• Extracted material:
= Beginning of Section =

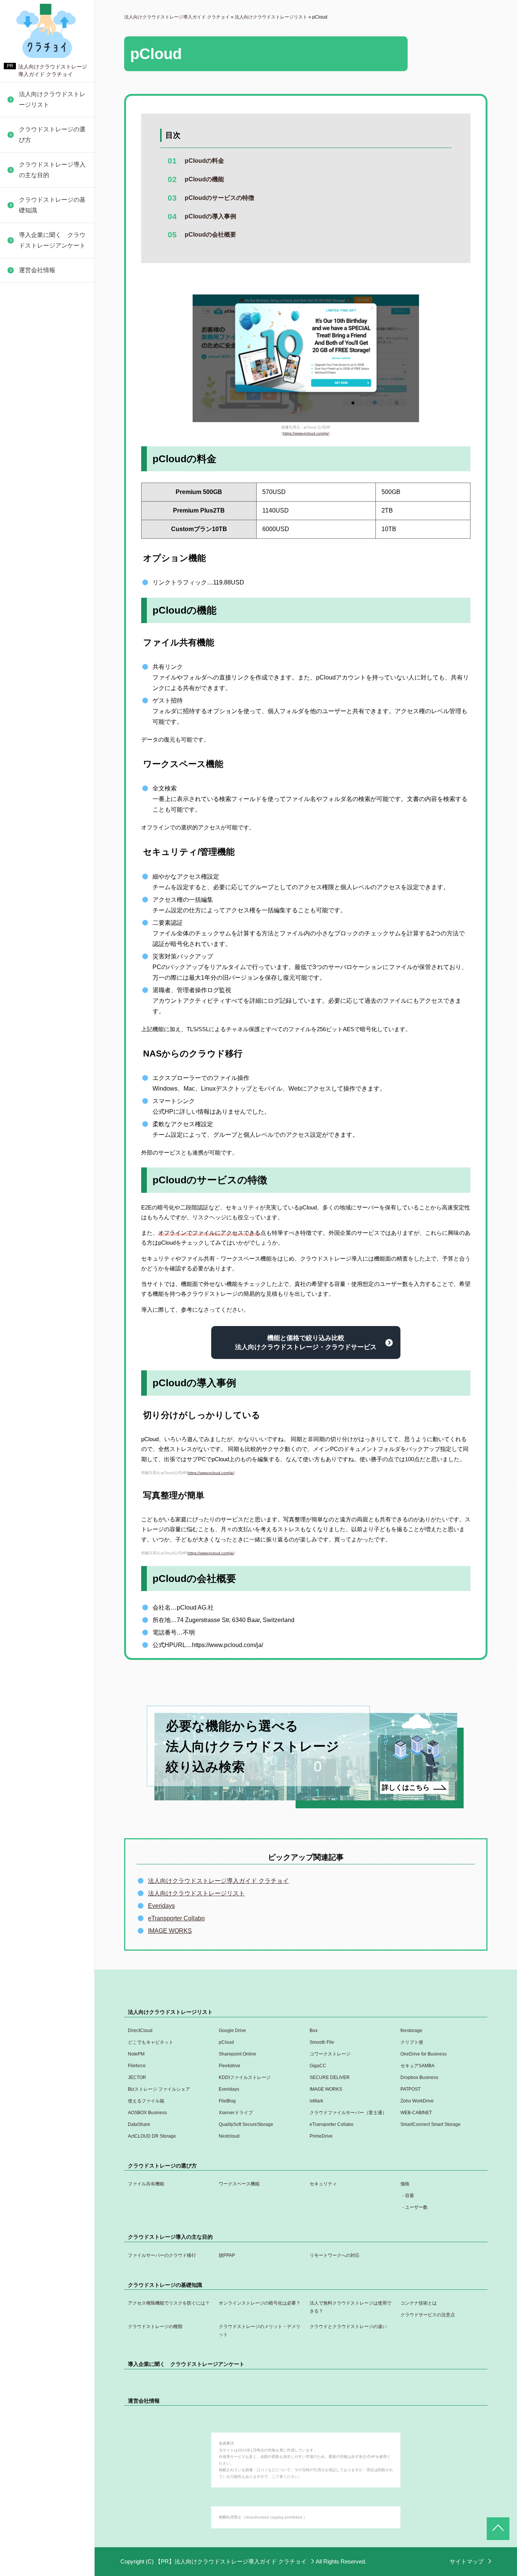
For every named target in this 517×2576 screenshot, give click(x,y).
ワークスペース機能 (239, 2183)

= End of Section =
= Beginning of Section =

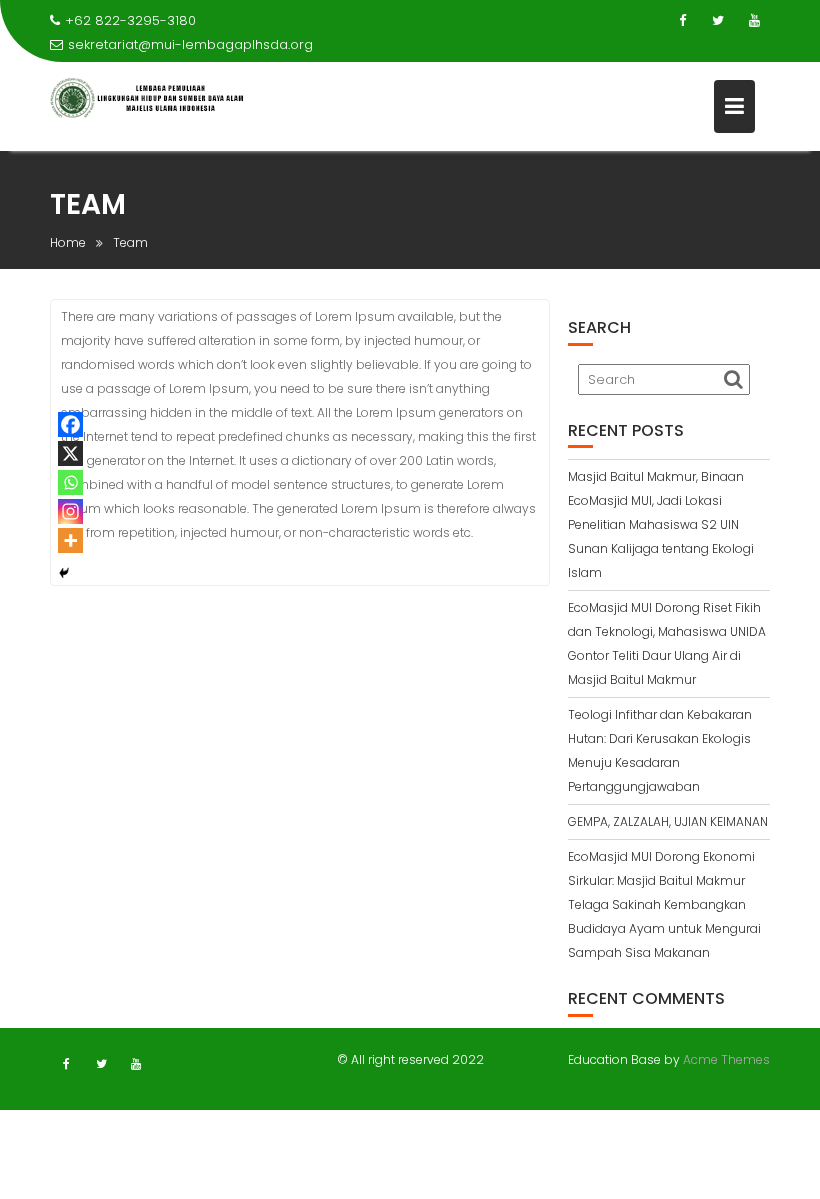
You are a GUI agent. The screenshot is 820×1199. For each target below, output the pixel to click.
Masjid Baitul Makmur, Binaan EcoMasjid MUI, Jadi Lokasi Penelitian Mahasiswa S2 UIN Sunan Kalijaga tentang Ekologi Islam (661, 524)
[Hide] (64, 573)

= End of Section =

• Task directions:
Show all lines from the data that contain "screenshot".

• Task result:
For every named target in this 517×2576 screenshot, give click(x,y).
You are a GUI agent. The screenshot is 820×1199. For each target below, output the pixel to click.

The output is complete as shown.